The Civil War cartoon development deal is in the final stages, title pending. My first week back at an actual job means meetings and hemmed pants, eight A.M. commutes, coffee in little blue-and-white Greek cups. I enter the gray-and-white bizarro world of an actual job.
We have our first meeting with the network on a Friday. “People you’ll never have to see again,” Brecky assures me, and so I let her pitch and wheedle while I sit there and try to look busy.
Ten minutes into the meeting, I notice the lone female executive looking at me. Redhead, early forties. Armani skirt suit, pumps. Pretty. Well kept in the way of women who spend their lunch breaks at New York Sports Club. Her look is appraising. A little close for my taste.
I put my head down and try to scribble something on the legal pad Brecky smacked into my hands before we walked into the room. Glance back up. She’s still looking.
After the meeting, Brecky falls into step with the two guys and the redhead approaches me, hand out. “Caroline Palik,” she says.
“Sharon.”
“I know,” she says. “We met at the memorial service. Very briefly.”
The memorial service. I put my head down, try to cram the legal pad into my purse. “I gotta tell you,” I say, “I don’t remember much from the service.”
A couple of black Pilot pens clatter out of my bag onto the floor. Caroline kneels down to pick them up, hands them to me. “I probably wouldn’t, either, were I you. I suppose I wouldn’t want to.”
She tilts her head to the side, looking at me. God, I hate it when people do that. I’m supposed to say something, but I can’t come up with dick. As I realize she’s waiting for me to ask how she came to be at the memorial service, she explains, “Mel and I saw each other. For a time.”
“Oh,” I say, then, “Oh. Really? Wait a second. Did you work for HBO? Used to send a car for her?”
“That was me.”
“Wow.”
She lifts her eyebrows. “Wow?”
“I just never thought I’d meet you,” I say. “She, you know. Didn’t talk that much about that kind of stuff. Who she was dating and all.”
I see something pull and set in Caroline’s jaw. I have offended her.
“But it’s nice to meet you,” I say quickly. “Finally. At long last.”
“Likewise. Listen, do you have anywhere you need to be at the moment? This is going to sound a bit odd, but I have something I need to give you, and I knew I would be meeting with you and Brecky today so I have it with me. There’s a bar I like right around the corner. Mind stopping in?”
It’s eleven in the morning, but I nod.
Caroline Palik has a Donnie-like quality to her. Less strident, maybe. Low-register finishing school sort of voice instead of that clarinet squeal. But when she walks in a specific direction, you are compelled to fall in with her, if not slightly behind. She leads me through Columbus Circle to a swanky, red-lit restaurant with leather booths and a polished oak bar on a quiet numbered street. She is carrying both briefcase and purse. She slides the briefcase under the bar, then produces a small suction cup from her coat pocket, which she discreetly licks—a kittenish move, Mel, I will never understand your taste in women—and sticks to the wall. She hangs her purse on it.

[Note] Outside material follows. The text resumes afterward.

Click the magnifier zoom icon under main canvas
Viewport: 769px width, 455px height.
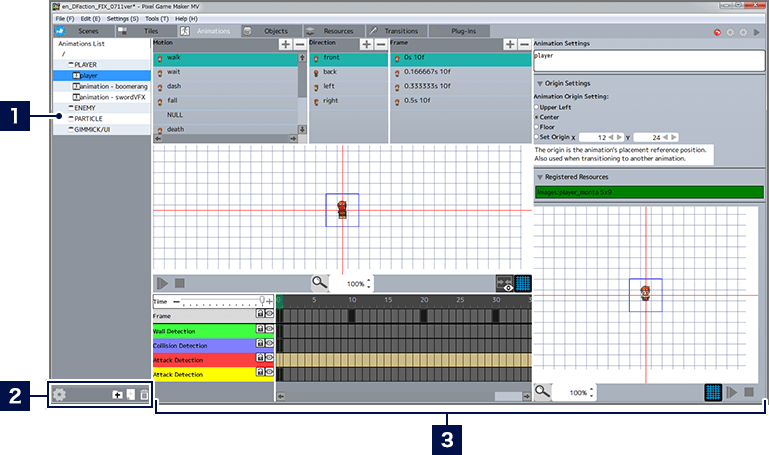(x=319, y=283)
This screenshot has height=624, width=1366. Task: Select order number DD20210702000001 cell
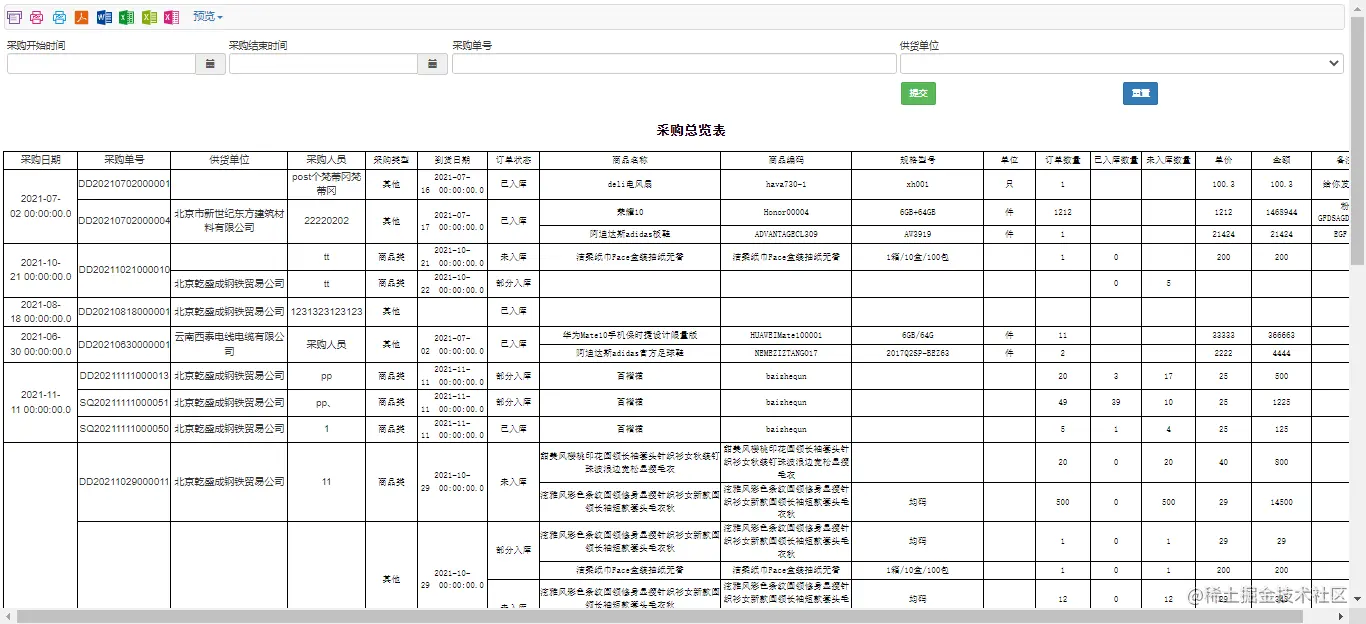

She looks to me and smiles. “I think Mel made that same face when she watched me do that. I told her Queen Elizabeth does it, too, but she didn’t buy it.”
“Natural-born skeptic.”
“That’s what made her so good.” The bartender greets Caroline—they know each other. “What would you like, Sharon?”
“I’ll have a Coke.”
She turns to me with a thin, cordial smile. “Sure you don’t want anything stronger?”
“I’m on blood pressure medication from a stroke I had a couple of years back,” I lie. “Doesn’t match well with drinking.” I shrug off my jacket, irritated at my own impulse to explain myself.
“Mel mentioned your stroke. Your limp.” She’s not looking at me now—she has bent over to access her briefcase. When she emerges, her face is smooth, neutral.
“She talked to you about my limp?”
Caroline shrugs in a way I don’t care for. “She mentioned it in passing.”
I look around. We’re the only people in the bar. “Did you say you have something for me?”
“Just a moment.” She sifts through some files. Pulls out a folder. Puts it on the bar.
I open it up. Storyboards. Sketches. They’re Mel’s: her telltale lines, the tiny block handwriting, those wide, aerobic faces. Her storyboards were always messy as hell. This is no exception, all gummy with eraser residue, a thumbprint in clear relief in one corner. I’ve spent so much of my life looking at her notes, her schematics, adjusting and arranging. I know it’s hers in a heartbeat.
“What is this?”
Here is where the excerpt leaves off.